Nos interventions et questions concernent les programmes, les épreuves, les modalités pratiques des épreuves de contrôle continu ou E3C, le grand oral, les dédoublements, le partage de la spécialité (que nous refusons pour des raisons de compétence et de cohérence scientifiques), mais également le passage en force au numérique imposé par plusieurs collectivités territoriales en particulier la région Grand Est et la région Ile-de-France.
Les projets de programmes : Emmanuel Mathiot présente la synthèse des travaux de la commission des lycées.
Tronc commun voie générale :
En histoire, beaucoup de questions proposées par l’APHG ont été retenues.

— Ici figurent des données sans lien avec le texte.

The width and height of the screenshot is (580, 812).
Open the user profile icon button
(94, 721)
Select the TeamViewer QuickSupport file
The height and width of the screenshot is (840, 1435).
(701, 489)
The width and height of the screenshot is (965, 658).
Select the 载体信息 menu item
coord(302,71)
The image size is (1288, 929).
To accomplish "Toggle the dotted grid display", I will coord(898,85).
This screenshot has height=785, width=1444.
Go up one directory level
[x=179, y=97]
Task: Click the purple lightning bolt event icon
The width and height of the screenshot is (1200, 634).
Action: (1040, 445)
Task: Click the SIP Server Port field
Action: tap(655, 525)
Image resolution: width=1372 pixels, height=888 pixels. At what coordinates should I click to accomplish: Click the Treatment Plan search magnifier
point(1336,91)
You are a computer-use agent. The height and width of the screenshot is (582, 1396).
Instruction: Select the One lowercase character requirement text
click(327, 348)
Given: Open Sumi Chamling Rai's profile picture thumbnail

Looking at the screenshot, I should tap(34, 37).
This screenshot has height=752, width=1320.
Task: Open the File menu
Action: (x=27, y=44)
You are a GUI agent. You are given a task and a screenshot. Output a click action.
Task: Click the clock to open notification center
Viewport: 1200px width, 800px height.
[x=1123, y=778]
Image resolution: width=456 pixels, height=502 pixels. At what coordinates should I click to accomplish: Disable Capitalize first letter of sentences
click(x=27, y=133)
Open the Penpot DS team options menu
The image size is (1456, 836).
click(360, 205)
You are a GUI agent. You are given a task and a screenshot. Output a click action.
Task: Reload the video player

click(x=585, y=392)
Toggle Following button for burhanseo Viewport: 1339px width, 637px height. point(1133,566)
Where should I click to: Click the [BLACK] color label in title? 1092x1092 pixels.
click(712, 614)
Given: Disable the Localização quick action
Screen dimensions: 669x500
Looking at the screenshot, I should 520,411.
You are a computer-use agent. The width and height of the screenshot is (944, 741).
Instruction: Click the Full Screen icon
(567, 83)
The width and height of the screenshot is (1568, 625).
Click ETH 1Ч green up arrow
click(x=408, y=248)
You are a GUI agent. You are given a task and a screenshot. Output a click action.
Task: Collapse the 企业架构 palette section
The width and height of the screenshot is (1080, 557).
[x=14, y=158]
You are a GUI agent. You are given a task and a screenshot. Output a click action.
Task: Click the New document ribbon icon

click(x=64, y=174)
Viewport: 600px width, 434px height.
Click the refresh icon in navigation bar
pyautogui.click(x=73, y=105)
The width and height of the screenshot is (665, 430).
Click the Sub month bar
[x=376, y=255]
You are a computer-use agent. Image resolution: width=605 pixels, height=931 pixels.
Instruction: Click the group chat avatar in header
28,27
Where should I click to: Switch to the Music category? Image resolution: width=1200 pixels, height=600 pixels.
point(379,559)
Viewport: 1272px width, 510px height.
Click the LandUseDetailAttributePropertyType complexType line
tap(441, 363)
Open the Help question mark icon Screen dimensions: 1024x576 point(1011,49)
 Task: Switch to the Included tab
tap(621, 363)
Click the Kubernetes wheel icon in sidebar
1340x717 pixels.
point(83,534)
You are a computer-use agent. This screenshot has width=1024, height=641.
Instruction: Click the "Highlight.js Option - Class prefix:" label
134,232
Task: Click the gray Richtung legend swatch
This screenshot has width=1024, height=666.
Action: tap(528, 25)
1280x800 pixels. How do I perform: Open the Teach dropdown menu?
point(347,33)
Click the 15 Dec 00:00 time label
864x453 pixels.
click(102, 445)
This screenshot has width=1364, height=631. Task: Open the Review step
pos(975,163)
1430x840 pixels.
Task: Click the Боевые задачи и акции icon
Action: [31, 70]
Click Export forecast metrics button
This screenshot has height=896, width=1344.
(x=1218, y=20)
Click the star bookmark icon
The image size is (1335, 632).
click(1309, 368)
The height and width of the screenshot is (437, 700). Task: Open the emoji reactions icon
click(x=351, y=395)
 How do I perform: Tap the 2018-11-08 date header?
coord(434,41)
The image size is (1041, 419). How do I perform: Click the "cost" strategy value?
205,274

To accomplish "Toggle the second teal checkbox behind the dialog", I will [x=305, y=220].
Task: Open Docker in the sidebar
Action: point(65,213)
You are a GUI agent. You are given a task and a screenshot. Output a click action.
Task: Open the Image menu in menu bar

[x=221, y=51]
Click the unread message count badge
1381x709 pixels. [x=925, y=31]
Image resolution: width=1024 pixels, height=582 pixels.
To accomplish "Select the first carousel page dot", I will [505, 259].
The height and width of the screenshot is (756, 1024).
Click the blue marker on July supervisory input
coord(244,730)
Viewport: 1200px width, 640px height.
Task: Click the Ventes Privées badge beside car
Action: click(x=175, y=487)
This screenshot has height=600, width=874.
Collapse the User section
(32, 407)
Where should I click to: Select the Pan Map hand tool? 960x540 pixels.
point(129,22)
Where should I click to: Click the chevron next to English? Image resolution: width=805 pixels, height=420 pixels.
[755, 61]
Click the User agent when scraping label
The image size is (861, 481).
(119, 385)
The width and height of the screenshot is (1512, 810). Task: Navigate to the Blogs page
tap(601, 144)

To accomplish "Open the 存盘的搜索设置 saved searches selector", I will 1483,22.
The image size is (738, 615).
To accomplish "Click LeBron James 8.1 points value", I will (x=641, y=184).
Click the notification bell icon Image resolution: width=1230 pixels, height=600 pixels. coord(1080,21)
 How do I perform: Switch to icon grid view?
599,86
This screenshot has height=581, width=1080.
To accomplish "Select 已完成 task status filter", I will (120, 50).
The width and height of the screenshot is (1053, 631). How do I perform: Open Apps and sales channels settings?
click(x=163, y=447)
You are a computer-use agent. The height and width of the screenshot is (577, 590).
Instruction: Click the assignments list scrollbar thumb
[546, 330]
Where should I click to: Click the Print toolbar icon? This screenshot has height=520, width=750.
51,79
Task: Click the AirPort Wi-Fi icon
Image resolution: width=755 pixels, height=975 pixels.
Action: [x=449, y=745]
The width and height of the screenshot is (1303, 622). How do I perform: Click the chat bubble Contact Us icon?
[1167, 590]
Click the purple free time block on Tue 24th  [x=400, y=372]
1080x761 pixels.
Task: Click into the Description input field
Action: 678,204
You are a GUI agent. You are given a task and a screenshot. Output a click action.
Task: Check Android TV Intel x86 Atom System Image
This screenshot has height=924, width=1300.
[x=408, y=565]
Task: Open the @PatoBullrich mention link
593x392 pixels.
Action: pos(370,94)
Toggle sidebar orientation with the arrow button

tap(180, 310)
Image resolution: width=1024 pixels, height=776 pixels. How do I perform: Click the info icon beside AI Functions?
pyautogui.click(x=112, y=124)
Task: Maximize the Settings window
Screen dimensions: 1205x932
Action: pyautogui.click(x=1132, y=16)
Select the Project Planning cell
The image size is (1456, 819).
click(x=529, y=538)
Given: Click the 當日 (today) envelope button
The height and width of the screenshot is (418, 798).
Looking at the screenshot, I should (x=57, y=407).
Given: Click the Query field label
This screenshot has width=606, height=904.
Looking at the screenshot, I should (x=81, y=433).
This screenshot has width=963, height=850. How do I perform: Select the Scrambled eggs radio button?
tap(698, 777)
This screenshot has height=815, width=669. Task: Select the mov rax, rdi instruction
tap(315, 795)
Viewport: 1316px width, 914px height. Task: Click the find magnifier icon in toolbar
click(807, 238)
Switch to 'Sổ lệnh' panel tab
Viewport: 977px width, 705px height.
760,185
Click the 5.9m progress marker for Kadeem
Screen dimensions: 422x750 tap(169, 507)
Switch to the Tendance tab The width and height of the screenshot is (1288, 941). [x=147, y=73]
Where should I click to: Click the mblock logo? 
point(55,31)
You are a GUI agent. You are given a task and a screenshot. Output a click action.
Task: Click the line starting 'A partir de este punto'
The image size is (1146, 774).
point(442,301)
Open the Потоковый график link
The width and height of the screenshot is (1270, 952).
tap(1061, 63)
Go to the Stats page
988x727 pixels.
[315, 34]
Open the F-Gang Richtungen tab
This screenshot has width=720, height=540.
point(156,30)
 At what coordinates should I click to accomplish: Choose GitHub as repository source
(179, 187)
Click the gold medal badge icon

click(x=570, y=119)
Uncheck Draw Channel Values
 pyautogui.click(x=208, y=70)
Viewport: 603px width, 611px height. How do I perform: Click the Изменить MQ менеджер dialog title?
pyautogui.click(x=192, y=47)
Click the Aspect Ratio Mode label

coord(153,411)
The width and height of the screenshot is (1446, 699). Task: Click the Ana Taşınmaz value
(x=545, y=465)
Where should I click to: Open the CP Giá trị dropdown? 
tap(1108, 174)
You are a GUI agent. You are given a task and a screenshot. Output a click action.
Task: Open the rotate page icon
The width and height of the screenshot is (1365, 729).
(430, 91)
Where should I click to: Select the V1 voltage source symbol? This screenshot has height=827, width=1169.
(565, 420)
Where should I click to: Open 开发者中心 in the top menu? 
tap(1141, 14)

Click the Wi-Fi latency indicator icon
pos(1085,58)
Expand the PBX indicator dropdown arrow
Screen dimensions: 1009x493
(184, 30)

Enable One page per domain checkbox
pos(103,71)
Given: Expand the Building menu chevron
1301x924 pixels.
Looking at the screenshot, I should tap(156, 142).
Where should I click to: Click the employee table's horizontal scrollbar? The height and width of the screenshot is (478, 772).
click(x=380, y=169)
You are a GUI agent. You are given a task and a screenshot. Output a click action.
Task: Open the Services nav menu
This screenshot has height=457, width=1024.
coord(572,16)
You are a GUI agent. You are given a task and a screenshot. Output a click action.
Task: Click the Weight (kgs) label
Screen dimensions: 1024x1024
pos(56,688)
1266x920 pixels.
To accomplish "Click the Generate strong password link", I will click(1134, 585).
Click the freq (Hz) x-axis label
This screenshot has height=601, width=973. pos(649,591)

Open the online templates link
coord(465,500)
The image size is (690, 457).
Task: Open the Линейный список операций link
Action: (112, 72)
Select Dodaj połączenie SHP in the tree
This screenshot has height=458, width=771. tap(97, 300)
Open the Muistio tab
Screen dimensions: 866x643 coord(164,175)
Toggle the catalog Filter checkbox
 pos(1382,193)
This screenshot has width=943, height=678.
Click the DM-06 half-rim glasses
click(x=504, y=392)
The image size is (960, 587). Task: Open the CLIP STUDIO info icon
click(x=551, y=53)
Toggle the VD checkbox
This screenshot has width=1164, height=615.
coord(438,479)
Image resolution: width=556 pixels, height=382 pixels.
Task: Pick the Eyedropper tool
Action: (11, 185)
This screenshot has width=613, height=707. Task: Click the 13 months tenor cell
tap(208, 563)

L’architecture d’ensemble est plutôt satisfaisante. On note avec intérêt le retour d’une approche culturelle sur la France, le projet est moins dominé par l’histoire politique qu’en classe de première. La principale difficulté reste le trop grand nombre de questions à traiter dans l’horaire imparti. Le risque d’absentéisme des élèves, après l’épreuve d’E3C, aura sans nul doute un impact sur le traitement du dernier thème. Par ailleurs, le thème 3 comporte des points discutables : les chocs pétroliers ne sont pas les causes profondes de la crise économique occidentale et la révolution iranienne n’est pas uniquement islamique. En géographie, le retour aux territoires est apprécié tout comme l’ancrage dans l’actualité et la prise en compte des avancées de la recherche. En revanche, le thème 1 (mers et océans) risque d’être redondant avec le thème 1 de l’enseignement de spécialité (ou l’inverse...). L’écriture du thème 2 (dynamiques territoriales) ne souligne pas assez les difficultés de nombreux territoires dans la mondialisation, l’approche critique apparaît peu. Quant au thème 3 (l’Union européenne) il faudra veiller à bien l’ancrer dans les territoires afin d’éviter une approche trop théorique. Le risque d’absentéisme des élèves, après l’épreuve d’E3C, aura un impact sur le traitement du dernier thème consacré à la France et ses régions.
Tronc commun voie technologique :
Le principal défaut est la lourdeur de ce programme à réaliser avec seulement 1h30 par semaine. Le regroupement en 3 thèmes par matière est un progrès par rapport à la classe de première mais certains chapitres sont irréalisables dans le temps imparti. Le risque d’absentéisme après l’épreuve d’E3C inquiète encore plus les collègues. Des allègements s’imposent, notamment dans le thème 2 en histoire (du monde bipolaire au monde multipolaire) il faudrait proposer de mettre en avant, au choix, deux des quatre thèmes proposés par exemple. Les sujets d’étude proposés sont par contre mieux adaptés par rapport à ceux de la classe de première.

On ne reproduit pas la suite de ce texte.